Apple’s iPhone X – Bringing PrimeSense 3D Scanning Technology to the Masses

Way back in 2013 (it feels way back given how fast the market continues to move on reality capture hardware and software, AR/VR applications, etc) I blogged about Apple’s acquisition of PrimeSense, and what that meant for the potential future of low cost 3D capture devices.  At the time of the acquisition, PrimeSense technology was being incorporated into a host of low cost (and admittedly relatively low accuracy) 3D capture devices, almost all leveraging the Microsoft Research KinectFusion algorithms developed as against the original Microsoft Kinect (which was based on PrimeSense tech itself).

I, and many others, have wondered when the PrimeSense technology would see the light of day.  After many rumored uses (e.g. use to drive gesture control of Apple TV, as one among many), the PrimeSense tech pipeline has emerged as the core technology behind the 3D face recognition technology which has replaced the fingerprint reader on the iPhone X.  Apple has branded the PrimeSense module as the “TrueDepth” camera.
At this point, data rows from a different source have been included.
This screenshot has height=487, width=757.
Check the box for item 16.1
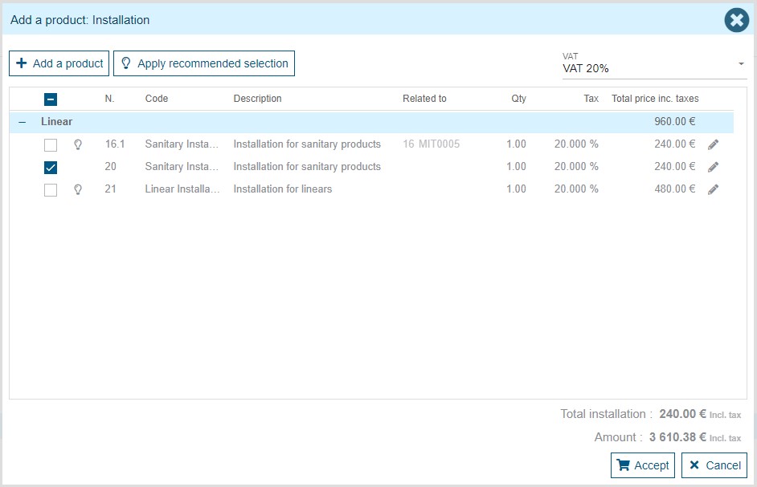click(x=51, y=145)

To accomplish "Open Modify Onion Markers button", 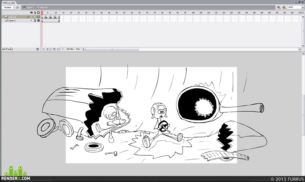I will (58, 49).
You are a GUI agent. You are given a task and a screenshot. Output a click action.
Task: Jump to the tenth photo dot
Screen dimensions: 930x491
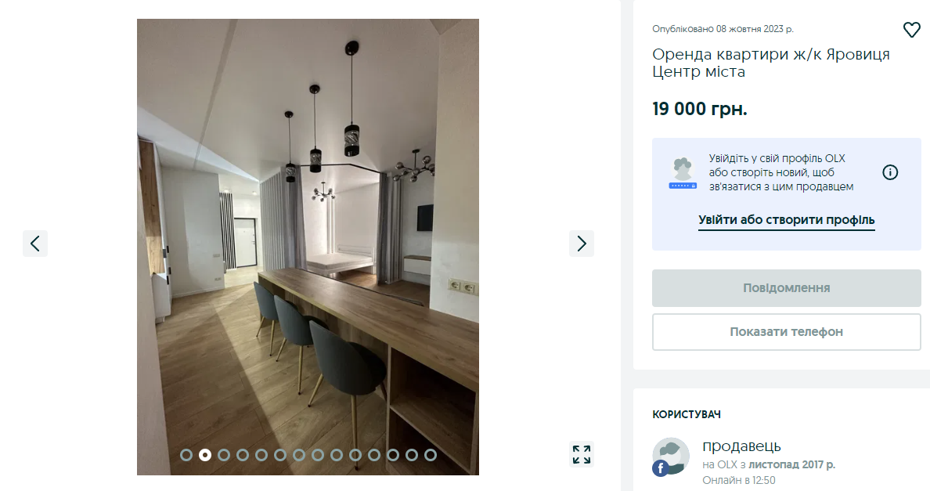click(355, 455)
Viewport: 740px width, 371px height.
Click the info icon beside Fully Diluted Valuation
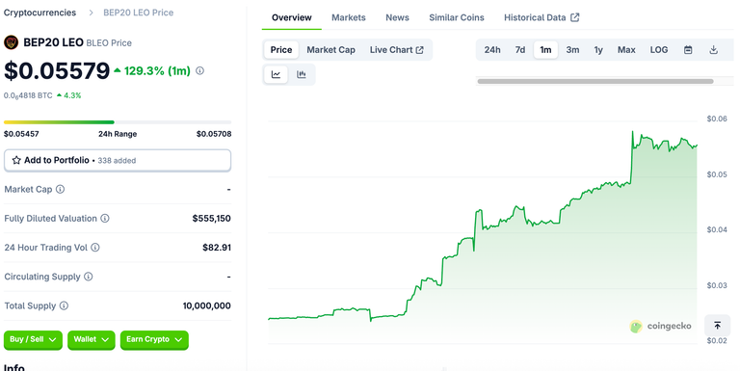click(x=105, y=219)
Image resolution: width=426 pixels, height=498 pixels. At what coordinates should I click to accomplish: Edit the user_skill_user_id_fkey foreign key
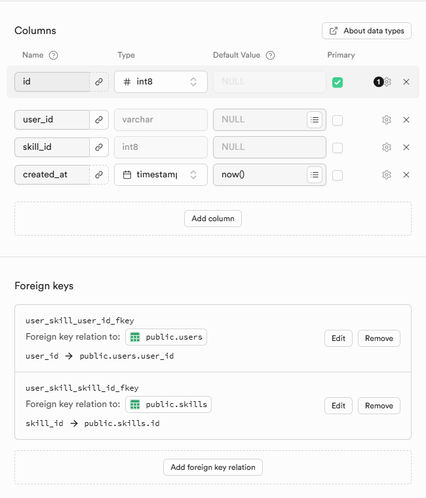tap(338, 338)
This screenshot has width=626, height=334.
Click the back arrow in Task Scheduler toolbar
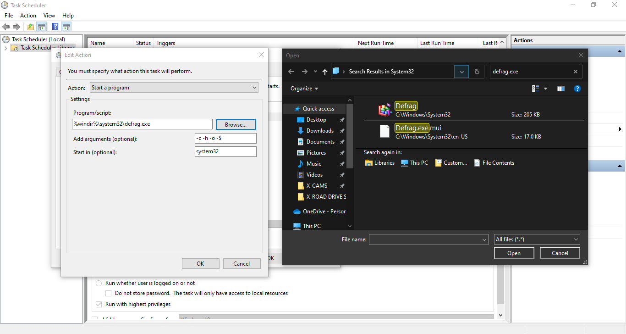[x=6, y=26]
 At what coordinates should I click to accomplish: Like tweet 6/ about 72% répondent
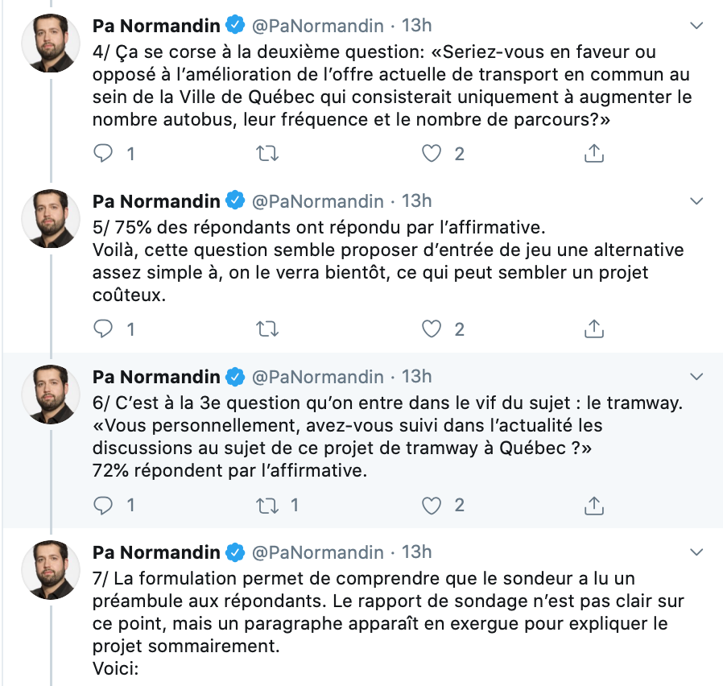(x=432, y=506)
It would surprise me if there wasn’t work already underway to use the PrimeSense technology in the iPhone X to act as a 3D scanner of objects generally –  as ultimately as enabled by/through the Apple ARKit.  Others, like those at Apple Insider, have come to the same conclusion. As one example, the TrueDepth camera could be used to capture higher quality objects to be placed within the scene that the ARKit can otherwise detect and map to (surfaces, etc.). In another, the TrueDepth camera combined with the data generated from the onboard sensor package combined with known SLAM implementations, and cloud processing, could turn the iPhone X into a mapping and large scene capture device as well as enabling the device to better localize itself within an environment that would be difficult for the device to currently work in (e.g. a relatively featureless space). The challenge with all active sensing technologies (the Apple “TrueDepth” camera, the Intel RealSense camera, or the host of commercial data acquisition devices that are available) is that they are all relatively power hungry, and therefore inefficient as a small form factor, mobile, sensing device (that, oh yeah, needs to be a phone and have long battery life).

Are we at the point where new mobile sensor packages (whether consumer or professional) coupled with new algorithms, fast(er) data transmission and cloud based GPU compute solutions will create the platform to enable crowd sourced world 3D data capture (e.g. Mapillary for the 3D world?). The potential applications working against such a dataset are virtually limitless (and truly exciting!).